Editorial

¿Tiene usted un teletrabajo feliz?

Hoy hablamos de la felicidad en el trabajo. Será posible? El trabajo en la sociedad industrial tuvo multiples críticas pero sin duda uno de sus principales ha sido Marx.

1ro. de agosto de 2012

El trabajo en la sociedad industrial tuvo múltiples críticas pero sin duda uno de sus principales ha sido Marx.

Él decía que el origen del valor está en la fuerza de trabajo pero que cuando uno lo veía desde el obrero o fuerza de trabajo en si, esto encerraba una contradicción pues consideraba que el obrero se empobrecía a medida que su producción ganaba fuerza y volumen.

Por supuesto que su comparación estaba puesto en el artesanato, donde el trabajador era dueño del proceso, de las herramientas, y del producto.

Decia que en el proceso de producción industrial el hombre pasaba a ser “cosa”, una mercancía mas, que había una relación directa entre la valoración de las cosas y la desvalorización del trabajo. Es decir, cuanto mas valiosa era la cosa producida mas desvalorizado estaba el trabajador.

En síntesis el modo de producción capitalista, el proceso genera la alienación del trabajador.

La alienación para Marx tenía dos aspectos, uno en la relación del objeto producido con el trabajador, ya no le pertenece sino que este le es ajeno.

El segundo aspecto de la alienación se produce en el acto de producción mismo, una forma de hacer impuesta que le produce dolor, no es su actividad sino la de otro, no le permite crear, dice con sus propias palabras:

“…después de todo, el producto es le resumen de la actividad, de la producción.
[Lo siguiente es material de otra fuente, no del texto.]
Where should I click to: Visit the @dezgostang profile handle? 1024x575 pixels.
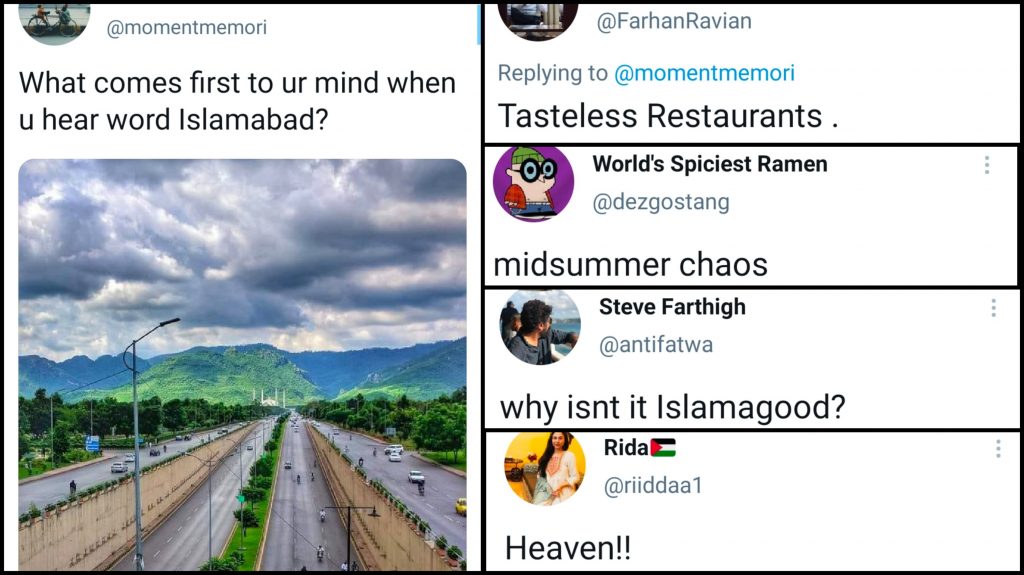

Aparece para el obrero como algo exterior, que no es parte de su ser esencial, puesto que en su trabajo (se refiere al obrero) no se confirma a si mismo, sino que se niega a si mismo, no se siente feliz, sino desgraciado, no desarrolla libremente su energía física y mental sino que mortifica su cuerpo y arruina su mente."


En estas condiciones el trabajador solo se siente libre cuando no está trabajando pues su labor no es voluntaria sino coercitiva, forzada.

En definitiva se trabaja para cubrir necesidades pero no es un fin en si mismo. El trabajo no es suyo sino de otra persona, y por consiguiente no se pertenece a él sino a otro.

Un artesano ponía su vida en su objeto, se realizaba a si mismo, su objeto le pertenecía.
Porque traigo esto para hablar de la felicidad?

Porque tal vez nuestro teletrabajo de hoy se asemeje más al artesanato que al trabajo industrial.

Los trabajadores de hoy también llamados trabajadores del conocimiento, son dueños de la materia prima, es decir de la información y de los conocimientos adquiridos, también es dueño de sus herramientas de trabajo, y del producto. Ya habrá visto que no es tan claro quien es el dueño del producto cuando se trata de intangibles aun cuando trabaje en relación de dependencia. Por ello tanto que hay en disputa en los derechos de autor, patentes de invención e incluso en la gestión del conocimiento… sino una persona se va y con él se lleva todo… las relaciones de poder han cambiado en las empresas. No es tan común empleados con la camiseta puesta… son microempresarios, que se van con el mejor postor.

Tal vez tengamos otras alienaciones como ser esto del trabajo full life, de la continua invasión del trabajo en nuestra vida personal, pero no es la alienación de Marx.

Creo que en cierta forma estamos rompiendo con la alienación del mundo industrial.
Iremos en el rumbo.. en el camino... hacia un trabajo feliz??

Los orientales dicen que un trabajo feliz tiene tres B, “belleza”, es decir nos gusta, nos complace, hasta nos maravilla y entusiasma!!

Virtud porque sirve a otros, alivia una necesidad, cubre una expectativa, es altruista!
Y Beneficio porque produce dinero, podemos vivir de el.

En términos de estas tres B, cómo está su trabajo?? Tiene usted un trabajo feliz?